Para el club, la “Behobia” comienza desde el mismo instante en el que cierras la maleta, te subes al coche y recorres los 650 km que separan Tomelloso de Donosti. Nervios, emoción e ilusión es lo que sentían los participantes cuando recogieron el dorsal en Anoeta y pensaban “esto va en serio”.

Luego, el día de la carrera comenzaba con el tren abarrotado de corredores camino de Behobia, el conocido barrio de Irún, que se encuentra en la frontera con Francia. Según cuentan desde el club, a su llegada a Irún se encontraron con una larga cola de corredores haciendo camaradería mientras esperaban a que el bus lanzadera les recogiera para acercarles a la zona de salida. Cada cajón estaba señalizado con una “banderola” que reunía a los corredores de cada turno. Cajones abiertos que avanzan hacia meta junto al río Bidasoa. Nervios, adrenalina, el speaker y el dj animando hasta el disparo de salida y boom, ¡es hora de correr!

PARA EL CLUB MANCHATHON, LA BEHOBIA ES MÁS QUE UNA CARRERA

Para los miembros del club, La Behobia es muchas cosas: el aplauso de fondo de la gente, el avanzar chocando los 5 en las manos de los niños, el sonido de los cencerros que agita el público, la música de la tierra. La Behobia es ese “AUPA, que ya no queda nada” (cuando sabes que te queda mucho), ese “pirata” que agita la bandera con la música a tope.

Según continuaba expresando el equipo, si corres la Behobia vuelves a casa con la maleta llena de recuerdos de Gaintxurizketa, Errentería y su gente, Capuchinos y sobre todo de Miracruz. «Después de esto ya no queda nada, solo dejarte llevar por el pasillo de gente aplaudiendo y llamándote por el nombre de tu dorsal», afirmaban.

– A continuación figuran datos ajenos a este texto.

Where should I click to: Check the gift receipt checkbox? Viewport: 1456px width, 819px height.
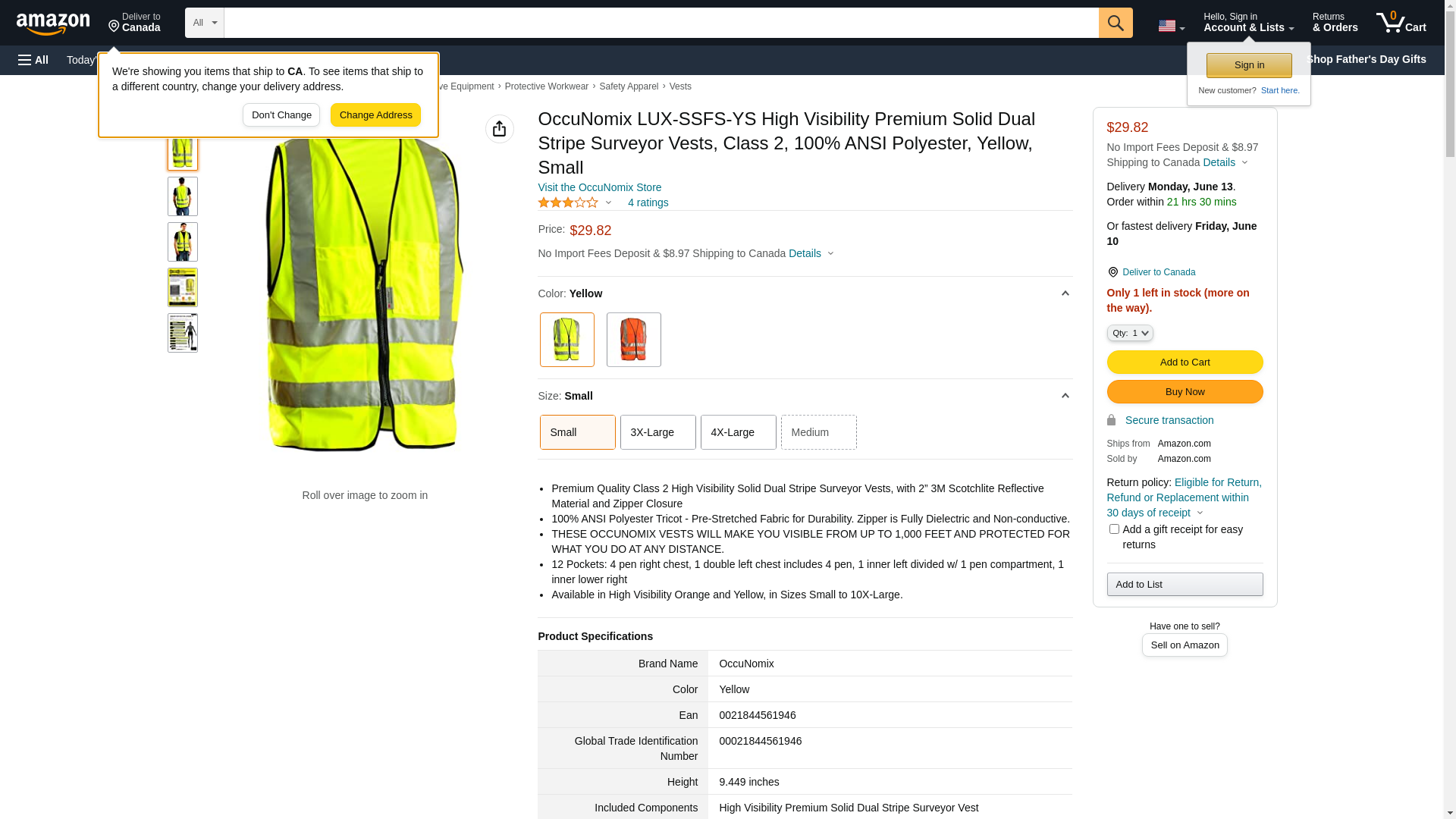coord(1113,529)
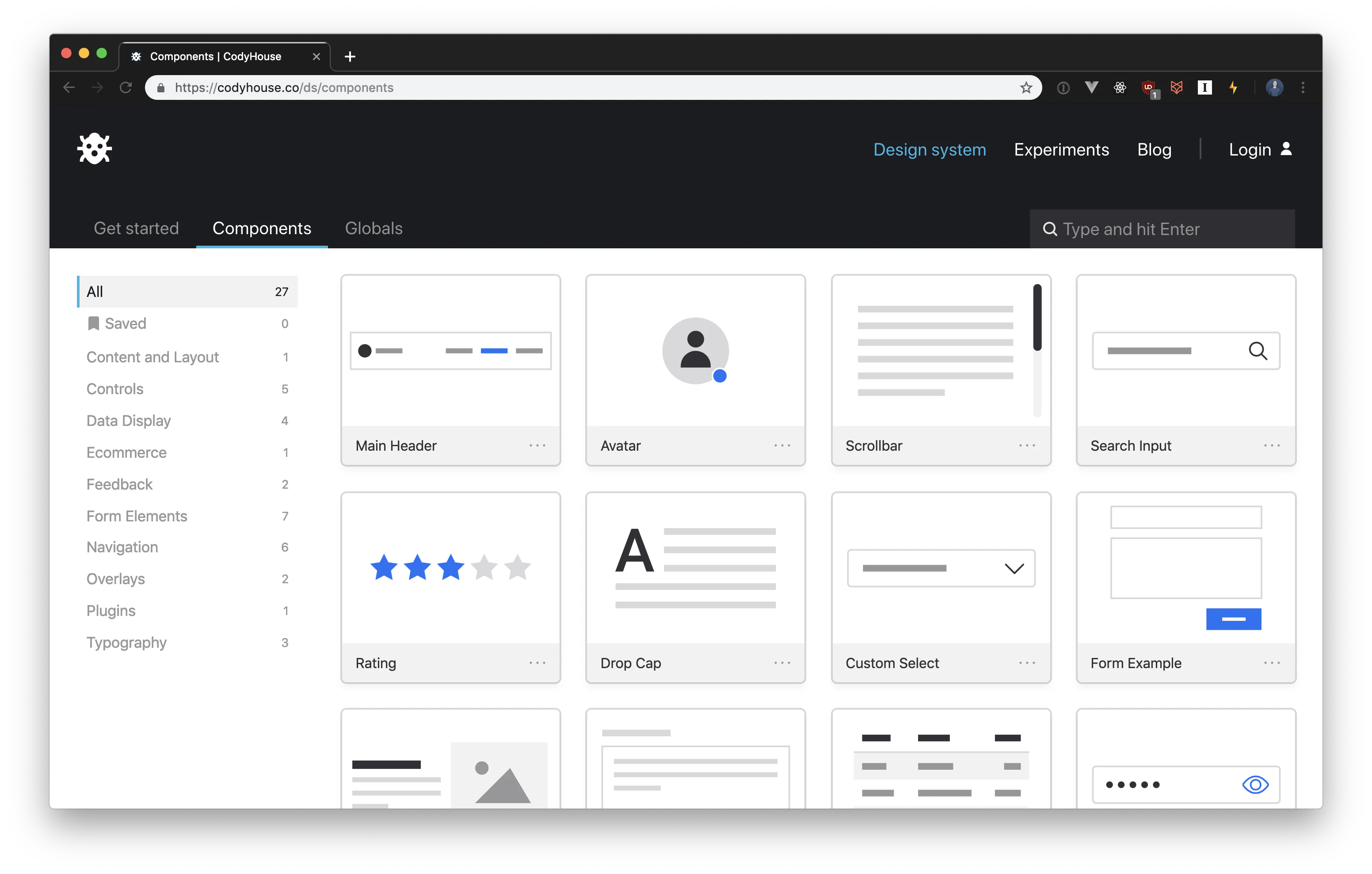
Task: Open the Chrome three-dot browser menu
Action: tap(1303, 87)
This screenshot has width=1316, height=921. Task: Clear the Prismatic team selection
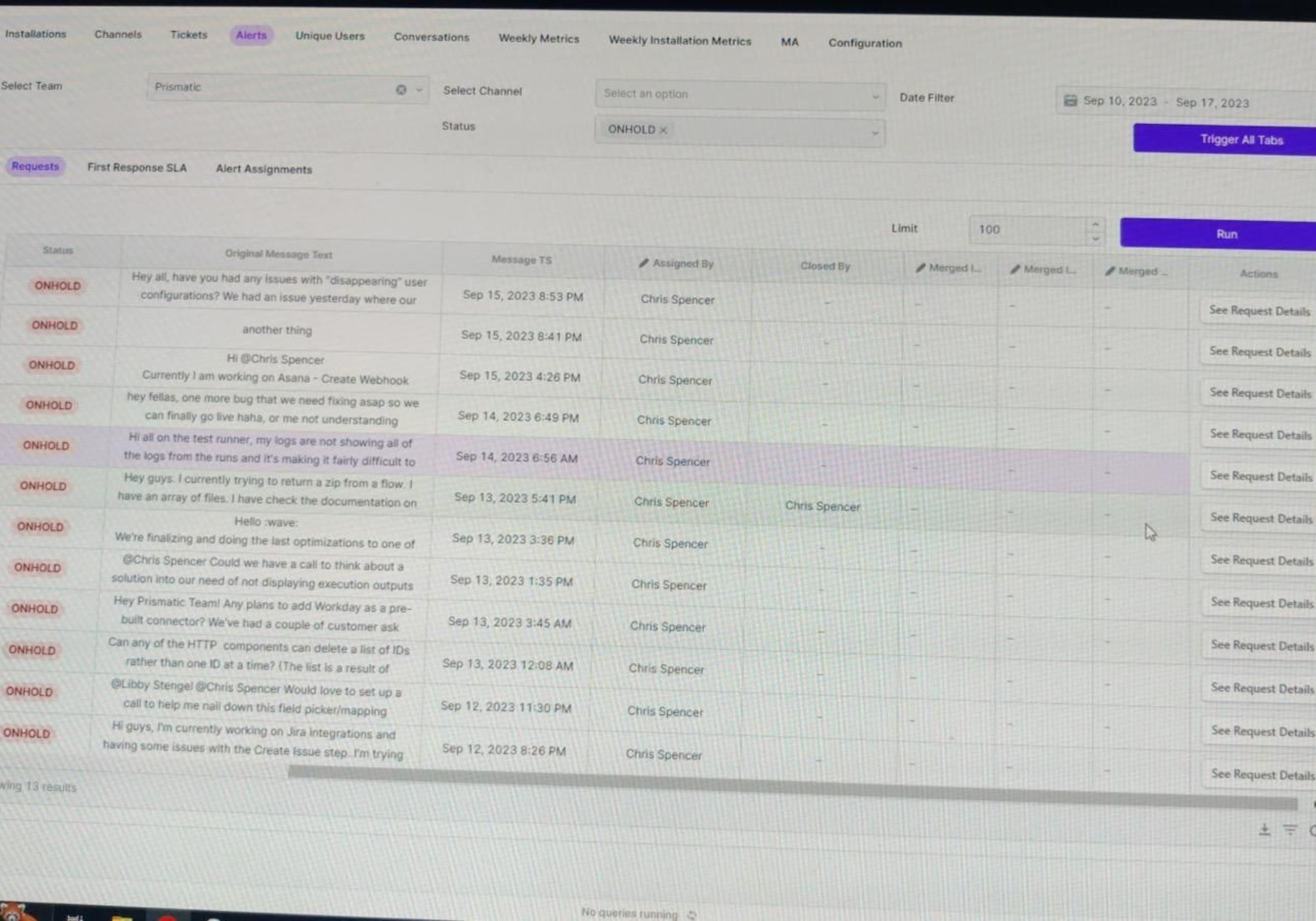[x=401, y=90]
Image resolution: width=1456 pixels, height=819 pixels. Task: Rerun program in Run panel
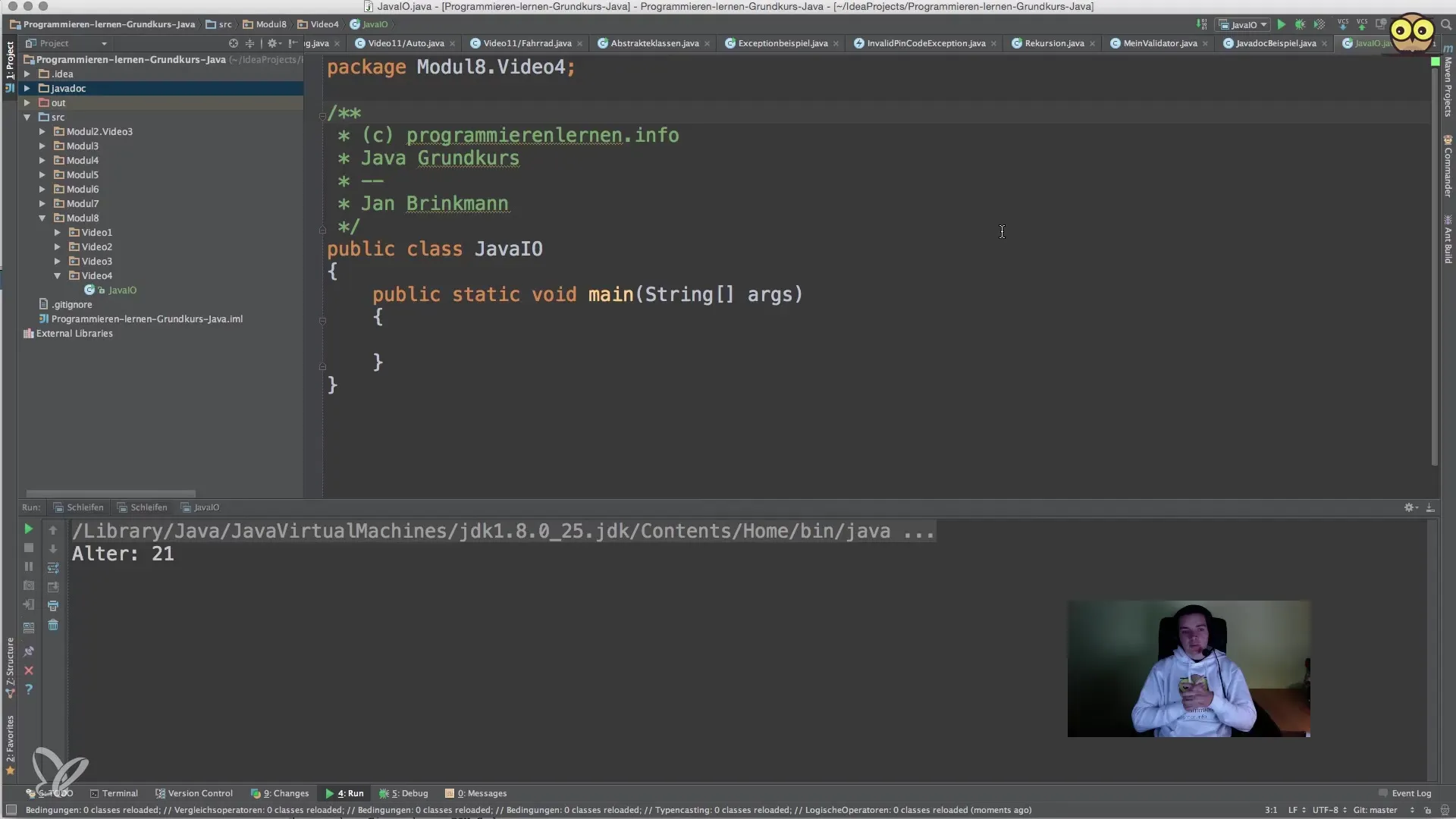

Los asistentes les llevaban en volandas por la Avenida de Zurriola, por el Puente del Kursaal y los arcos de Meta por Alameda Boulevard. Increíble llegada a meta con el bip de los chips de los miles de corredores que les acompañaban y el click final del reloj. «Han pasado 20 km y ni te has enterado, bueno sí, las piernas han sufrido el recorrido pero llegas feliz y pensando: “lo he logrado”. Esa sensación dura horas, dura días y lo compartes con la gente te acompaña».

Pero para el club Manchathon, la descripción no queda solo aquí, y es que para ellos la Behobia también son los voluntarios que están durante días y horas implicándose en que todo salga bien; la magnífica organización y, sobre todo, el público tan increíble que les ha acompañado todo el recorrido.

«En la Behobia nunca correrás solo», afirmaban, coincidiendo en que ha sido un fin de semana increíble en el que les han acompañado familiares, amigos y compañeros del club de atletismo. Sus intenciones futuras están claras: «Repetiremos seguro».